Quoted passage:
::::
CEO Nicolas Soucier recalled the advantages of the mobile tiny house (TOW) compared to its fixed counterpart. In terms of authorization, he mentioned, there aren’t any specific restrictions because they can be moved and placed anywhere.
“TOW corresponds to the ultra-free lifestyle: I live where I want, I stop where I want,” Nicolas Soucier said in an interview with ArchiExpo e-Magazine. “They’re often associated with new modes of autonomous living with solar panels, dry toilets and a rainwater harvesting system, for example.”
The team at thévinin, with 50 years of experience in the renovation industry, recognized growth in the TOW market in France but also in the market for fixed tiny houses over the last two or three years. In 2017, they conceived what they called the Maison thévenin which gave them experience working with wood panels. Finally, they developed the independent brand LODJ and began producing fixed tiny houses, known as ‘micro-maison’ in French.
Similar to Les P’tits Nids, LODJ tiny houses can vary in size, although the existing models are 20m² or 40m², and they are also placed on a metal pile foundation.
“Our houses don’t sit on a concrete foundation so in regards to the environmental impact, it’s the best solution. This type of foundation can function for 80 to 90% of the time; rocky soil does present a challenge so we use a concrete solution with smaller piles.”
The type of foundation is often a topic of importance as well as thermal insulation. It’s easy to wonder how well these small homes manage the passage, transfer and leakage of heat and electricity. In LODJ houses, they mainly employ stone wool insulation but have used wood wool insulation for certain projects.
Although LODJ focuses on turnkey contracts for which they deliver the materials on-site and manage the installation and assembly of the house; they offer an exception to those with experience and provide the house in a kit.
“The trend [for these small structures and tiny houses] already existed but Airbnb, when it came to France, accelerated the market. The average person could rent their guest bedroom or their entire apartment, generating a new avenue for revenue. Previously, it was reserved for professionals in the real estate sector [or hotel industry]. Now, the seasonal tendencies like student housing and additional space for personal use have become more and more sensical.”
Originally, the LODJ, like many tiny houses, could be used as an additional living space such as an office or a music studio; the brand first devised a 20m² model which doesn’t require a building permit, only a preliminary declaration of works to the town hall to obtain a planning permission. It’s easier and quicker. Yet, this size might not suit the needs of the majority of buyers looking for a tiny house as a principal living space outside of student living and guestrooms. They’ve since conceived a 40m², a better option for permanent housing. To respect the concept of the tiny house, they do not plan on exceeding 50m². LODJ has received B2C clients as well as B2B. Recently, they worked on B2B projects for hotels and golf course complexes.
::::
Material provided:
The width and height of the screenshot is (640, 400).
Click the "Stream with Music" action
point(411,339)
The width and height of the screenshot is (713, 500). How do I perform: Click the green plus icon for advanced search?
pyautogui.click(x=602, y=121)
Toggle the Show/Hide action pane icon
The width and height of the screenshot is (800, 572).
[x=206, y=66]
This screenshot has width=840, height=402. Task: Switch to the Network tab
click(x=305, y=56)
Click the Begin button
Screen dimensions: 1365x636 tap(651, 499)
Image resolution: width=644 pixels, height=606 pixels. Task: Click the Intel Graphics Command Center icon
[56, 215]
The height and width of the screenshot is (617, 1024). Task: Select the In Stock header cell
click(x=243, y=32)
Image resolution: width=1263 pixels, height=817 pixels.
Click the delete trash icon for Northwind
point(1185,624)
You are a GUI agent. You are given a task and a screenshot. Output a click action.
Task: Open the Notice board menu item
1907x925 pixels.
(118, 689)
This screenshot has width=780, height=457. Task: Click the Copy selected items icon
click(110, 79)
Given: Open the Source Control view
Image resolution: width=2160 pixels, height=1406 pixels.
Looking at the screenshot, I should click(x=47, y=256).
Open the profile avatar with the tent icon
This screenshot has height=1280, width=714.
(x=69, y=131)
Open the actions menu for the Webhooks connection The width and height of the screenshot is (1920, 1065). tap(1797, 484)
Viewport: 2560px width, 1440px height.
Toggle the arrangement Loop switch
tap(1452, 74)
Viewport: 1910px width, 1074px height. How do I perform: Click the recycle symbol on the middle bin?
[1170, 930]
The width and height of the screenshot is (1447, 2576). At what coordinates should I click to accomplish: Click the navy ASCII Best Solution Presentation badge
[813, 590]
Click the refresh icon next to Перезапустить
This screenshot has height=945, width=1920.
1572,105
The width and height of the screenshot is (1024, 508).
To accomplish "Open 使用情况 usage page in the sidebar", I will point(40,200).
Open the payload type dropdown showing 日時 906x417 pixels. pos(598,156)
::::
Directives:
1. Translate this sentence from the tiny house passage into Spanish: "In LODJ houses, they mainly employ stone wool insulation but have used wood wool insulation for certain projects."
2. According to the tiny house passage, what floor area does LODJ not plan to exceed?
3. Write down, word for word, the stretch of the tiny house passage that begins at "CEO Nicolas Soucier" and stops after "and placed anywhere.".

Answers for the exercise:
1. En las casas LODJ, emplean principalmente aislamiento de lana de roca, pero han utilizado aislamiento de lana de madera en ciertos proyectos.

2. LODJ does not plan to exceed 50m².

3.
CEO Nicolas Soucier recalled the advantages of the mobile tiny house (TOW) compared to its fixed counterpart. In terms of authorization, he mentioned, there aren’t any specific restrictions because they can be moved and placed anywhere.